[Opening Data for processing section]

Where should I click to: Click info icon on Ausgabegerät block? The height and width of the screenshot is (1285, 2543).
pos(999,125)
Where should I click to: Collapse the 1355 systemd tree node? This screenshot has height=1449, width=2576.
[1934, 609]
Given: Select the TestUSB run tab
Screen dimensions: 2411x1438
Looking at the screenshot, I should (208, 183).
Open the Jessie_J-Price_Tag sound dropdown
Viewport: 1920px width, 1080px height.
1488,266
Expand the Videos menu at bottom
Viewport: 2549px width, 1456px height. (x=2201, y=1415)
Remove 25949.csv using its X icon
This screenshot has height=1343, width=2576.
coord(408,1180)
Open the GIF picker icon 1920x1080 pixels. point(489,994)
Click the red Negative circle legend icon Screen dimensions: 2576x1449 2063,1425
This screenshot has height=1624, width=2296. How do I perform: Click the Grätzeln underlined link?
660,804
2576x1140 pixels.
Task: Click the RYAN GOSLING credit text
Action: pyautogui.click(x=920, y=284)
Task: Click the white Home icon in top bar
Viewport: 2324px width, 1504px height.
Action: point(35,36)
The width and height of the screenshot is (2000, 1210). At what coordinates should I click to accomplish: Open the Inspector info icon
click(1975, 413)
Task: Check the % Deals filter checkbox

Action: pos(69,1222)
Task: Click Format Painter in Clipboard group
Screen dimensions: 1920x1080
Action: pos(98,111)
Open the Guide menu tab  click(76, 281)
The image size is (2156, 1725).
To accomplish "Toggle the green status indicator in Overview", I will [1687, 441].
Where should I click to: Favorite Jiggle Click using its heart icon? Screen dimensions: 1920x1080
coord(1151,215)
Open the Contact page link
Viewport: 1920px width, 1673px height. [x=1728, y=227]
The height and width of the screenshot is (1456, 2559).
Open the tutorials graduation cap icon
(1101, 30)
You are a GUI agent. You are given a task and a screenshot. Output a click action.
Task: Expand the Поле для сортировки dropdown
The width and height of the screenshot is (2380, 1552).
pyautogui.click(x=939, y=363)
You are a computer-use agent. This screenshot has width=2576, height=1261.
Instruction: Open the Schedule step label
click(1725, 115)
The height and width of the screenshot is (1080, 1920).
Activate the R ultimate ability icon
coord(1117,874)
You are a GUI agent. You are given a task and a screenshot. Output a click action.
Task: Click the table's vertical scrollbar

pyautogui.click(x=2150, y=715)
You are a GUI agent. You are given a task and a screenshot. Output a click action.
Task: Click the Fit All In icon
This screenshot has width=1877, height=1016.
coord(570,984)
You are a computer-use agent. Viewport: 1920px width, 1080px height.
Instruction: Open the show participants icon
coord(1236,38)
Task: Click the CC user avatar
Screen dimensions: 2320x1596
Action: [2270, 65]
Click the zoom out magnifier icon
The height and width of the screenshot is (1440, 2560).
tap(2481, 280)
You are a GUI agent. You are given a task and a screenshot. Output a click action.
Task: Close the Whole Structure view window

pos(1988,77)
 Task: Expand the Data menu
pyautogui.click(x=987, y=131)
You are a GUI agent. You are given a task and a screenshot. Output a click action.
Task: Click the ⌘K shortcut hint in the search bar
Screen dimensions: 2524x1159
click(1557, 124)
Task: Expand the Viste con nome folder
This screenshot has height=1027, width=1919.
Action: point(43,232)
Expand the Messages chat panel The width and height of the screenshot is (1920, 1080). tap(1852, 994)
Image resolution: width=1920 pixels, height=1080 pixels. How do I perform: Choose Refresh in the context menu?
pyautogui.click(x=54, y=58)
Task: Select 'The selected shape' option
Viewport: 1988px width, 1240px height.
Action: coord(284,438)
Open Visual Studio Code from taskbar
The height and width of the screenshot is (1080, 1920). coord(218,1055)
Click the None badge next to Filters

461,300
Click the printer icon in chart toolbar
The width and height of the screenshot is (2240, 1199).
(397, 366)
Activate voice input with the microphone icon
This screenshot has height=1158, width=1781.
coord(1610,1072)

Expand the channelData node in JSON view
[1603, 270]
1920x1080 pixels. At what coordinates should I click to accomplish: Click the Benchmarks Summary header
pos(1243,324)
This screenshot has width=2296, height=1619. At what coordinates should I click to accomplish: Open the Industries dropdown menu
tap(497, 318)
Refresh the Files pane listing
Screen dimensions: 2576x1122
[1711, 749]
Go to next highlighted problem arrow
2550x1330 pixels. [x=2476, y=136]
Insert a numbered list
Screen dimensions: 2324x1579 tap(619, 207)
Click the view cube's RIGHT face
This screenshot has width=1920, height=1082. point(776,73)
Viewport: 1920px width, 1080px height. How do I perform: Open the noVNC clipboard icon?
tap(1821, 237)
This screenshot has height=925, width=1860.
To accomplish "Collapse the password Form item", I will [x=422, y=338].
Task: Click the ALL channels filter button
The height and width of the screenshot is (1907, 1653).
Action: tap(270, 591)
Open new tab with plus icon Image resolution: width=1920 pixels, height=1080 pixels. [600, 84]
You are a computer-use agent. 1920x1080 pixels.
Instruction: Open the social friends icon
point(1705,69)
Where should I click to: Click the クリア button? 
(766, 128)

[Closing Data for processing section]

* What to work on:
Each line of the material should be echoed exactly.

* Output below:
Where should I click to: Click info icon on Ausgabegerät block? The height and width of the screenshot is (1285, 2543).
pos(999,125)
Where should I click to: Collapse the 1355 systemd tree node? This screenshot has height=1449, width=2576.
[1934, 609]
Given: Select the TestUSB run tab
Screen dimensions: 2411x1438
Looking at the screenshot, I should (208, 183).
Open the Jessie_J-Price_Tag sound dropdown
Viewport: 1920px width, 1080px height.
1488,266
Expand the Videos menu at bottom
Viewport: 2549px width, 1456px height. (x=2201, y=1415)
Remove 25949.csv using its X icon
This screenshot has height=1343, width=2576.
coord(408,1180)
Open the GIF picker icon 1920x1080 pixels. point(489,994)
Click the red Negative circle legend icon Screen dimensions: 2576x1449 2063,1425
This screenshot has height=1624, width=2296. How do I perform: Click the Grätzeln underlined link?
660,804
2576x1140 pixels.
Task: Click the RYAN GOSLING credit text
Action: pyautogui.click(x=920, y=284)
Task: Click the white Home icon in top bar
Viewport: 2324px width, 1504px height.
Action: point(35,36)
The width and height of the screenshot is (2000, 1210). At what coordinates should I click to accomplish: Open the Inspector info icon
click(1975, 413)
Task: Check the % Deals filter checkbox

Action: pos(69,1222)
Task: Click Format Painter in Clipboard group
Screen dimensions: 1920x1080
Action: pos(98,111)
Open the Guide menu tab  click(76, 281)
The image size is (2156, 1725).
To accomplish "Toggle the green status indicator in Overview", I will [1687, 441].
Where should I click to: Favorite Jiggle Click using its heart icon? Screen dimensions: 1920x1080
coord(1151,215)
Open the Contact page link
Viewport: 1920px width, 1673px height. [x=1728, y=227]
The height and width of the screenshot is (1456, 2559).
Open the tutorials graduation cap icon
(1101, 30)
You are a GUI agent. You are given a task and a screenshot. Output a click action.
Task: Expand the Поле для сортировки dropdown
The width and height of the screenshot is (2380, 1552).
pyautogui.click(x=939, y=363)
You are a computer-use agent. This screenshot has width=2576, height=1261.
Instruction: Open the Schedule step label
click(1725, 115)
The height and width of the screenshot is (1080, 1920).
Activate the R ultimate ability icon
coord(1117,874)
You are a GUI agent. You are given a task and a screenshot. Output a click action.
Task: Click the table's vertical scrollbar

pyautogui.click(x=2150, y=715)
You are a GUI agent. You are given a task and a screenshot. Output a click action.
Task: Click the Fit All In icon
This screenshot has width=1877, height=1016.
coord(570,984)
You are a computer-use agent. Viewport: 1920px width, 1080px height.
Instruction: Open the show participants icon
coord(1236,38)
Task: Click the CC user avatar
Screen dimensions: 2320x1596
Action: [2270, 65]
Click the zoom out magnifier icon
The height and width of the screenshot is (1440, 2560).
tap(2481, 280)
You are a GUI agent. You are given a task and a screenshot. Output a click action.
Task: Close the Whole Structure view window

pos(1988,77)
 Task: Expand the Data menu
pyautogui.click(x=987, y=131)
You are a GUI agent. You are given a task and a screenshot. Output a click action.
Task: Click the ⌘K shortcut hint in the search bar
Screen dimensions: 2524x1159
click(1557, 124)
Task: Expand the Viste con nome folder
This screenshot has height=1027, width=1919.
Action: point(43,232)
Expand the Messages chat panel The width and height of the screenshot is (1920, 1080). tap(1852, 994)
Image resolution: width=1920 pixels, height=1080 pixels. How do I perform: Choose Refresh in the context menu?
pyautogui.click(x=54, y=58)
Task: Select 'The selected shape' option
Viewport: 1988px width, 1240px height.
Action: coord(284,438)
Open Visual Studio Code from taskbar
The height and width of the screenshot is (1080, 1920). coord(218,1055)
Click the None badge next to Filters

461,300
Click the printer icon in chart toolbar
The width and height of the screenshot is (2240, 1199).
(397, 366)
Activate voice input with the microphone icon
This screenshot has height=1158, width=1781.
coord(1610,1072)

Expand the channelData node in JSON view
[1603, 270]
1920x1080 pixels. At what coordinates should I click to accomplish: Click the Benchmarks Summary header
pos(1243,324)
This screenshot has width=2296, height=1619. At what coordinates should I click to accomplish: Open the Industries dropdown menu
tap(497, 318)
Refresh the Files pane listing
Screen dimensions: 2576x1122
[1711, 749]
Go to next highlighted problem arrow
2550x1330 pixels. [x=2476, y=136]
Insert a numbered list
Screen dimensions: 2324x1579 tap(619, 207)
Click the view cube's RIGHT face
This screenshot has width=1920, height=1082. point(776,73)
Viewport: 1920px width, 1080px height. How do I perform: Open the noVNC clipboard icon?
tap(1821, 237)
This screenshot has height=925, width=1860.
To accomplish "Collapse the password Form item", I will [x=422, y=338].
Task: Click the ALL channels filter button
The height and width of the screenshot is (1907, 1653).
Action: tap(270, 591)
Open new tab with plus icon Image resolution: width=1920 pixels, height=1080 pixels. [600, 84]
You are a computer-use agent. 1920x1080 pixels.
Instruction: Open the social friends icon
point(1705,69)
Where should I click to: Click the クリア button? 
(766, 128)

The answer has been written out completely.